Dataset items

═══

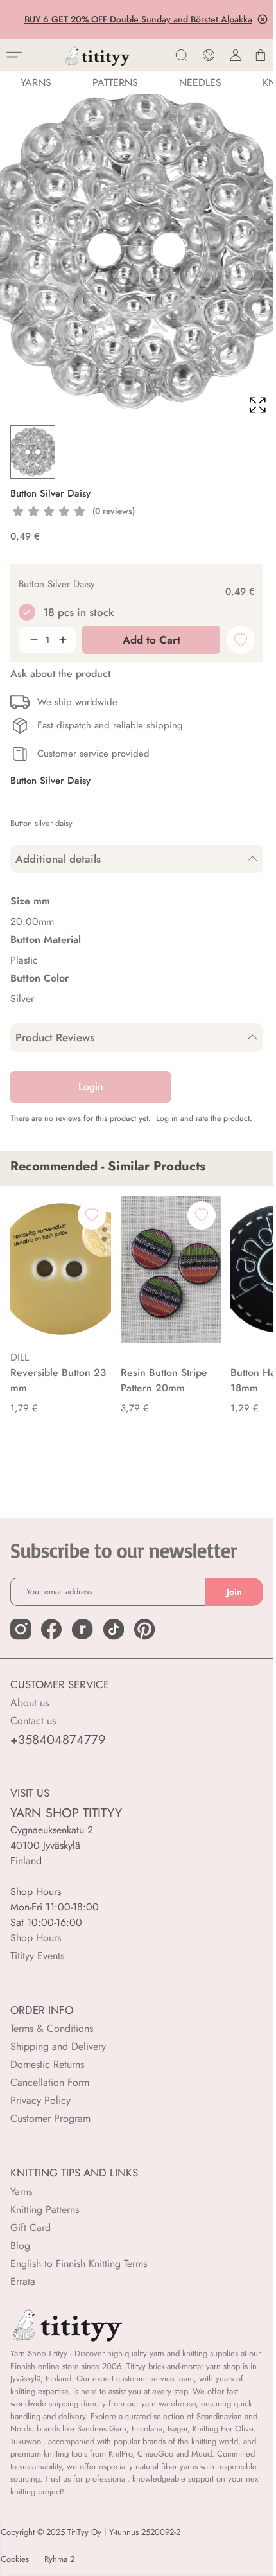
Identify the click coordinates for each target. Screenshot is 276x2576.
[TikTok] (113, 1629)
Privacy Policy (40, 2100)
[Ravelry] (82, 1629)
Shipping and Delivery (58, 2046)
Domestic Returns (47, 2064)
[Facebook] (51, 1629)
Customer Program (50, 2118)
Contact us (33, 1720)
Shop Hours (35, 1937)
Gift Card (30, 2227)
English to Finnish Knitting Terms (78, 2263)
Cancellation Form (49, 2082)
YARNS (36, 82)
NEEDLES (200, 82)
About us (29, 1702)
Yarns (21, 2191)
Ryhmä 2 (59, 2559)
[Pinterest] (144, 1629)
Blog (20, 2245)
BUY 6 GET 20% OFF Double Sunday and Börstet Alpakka (137, 19)
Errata (22, 2281)
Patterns (115, 82)
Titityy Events (37, 1955)
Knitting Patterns (44, 2209)
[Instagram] (20, 1629)
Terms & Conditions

═══

• [WORK TO BE COMPLETED]: Write out exactly the lines above between the line with "[Ravelry] (82, 1629)" and the line with "English to Finnish Knitting Terms (78, 2263)", inclusive, and nothing beyond them.

• [YOUR RESPONSE]:
[Ravelry] (82, 1629)
Shipping and Delivery (58, 2046)
Domestic Returns (47, 2064)
[Facebook] (51, 1629)
Customer Program (50, 2118)
Contact us (33, 1720)
Shop Hours (35, 1937)
Gift Card (30, 2227)
English to Finnish Knitting Terms (78, 2263)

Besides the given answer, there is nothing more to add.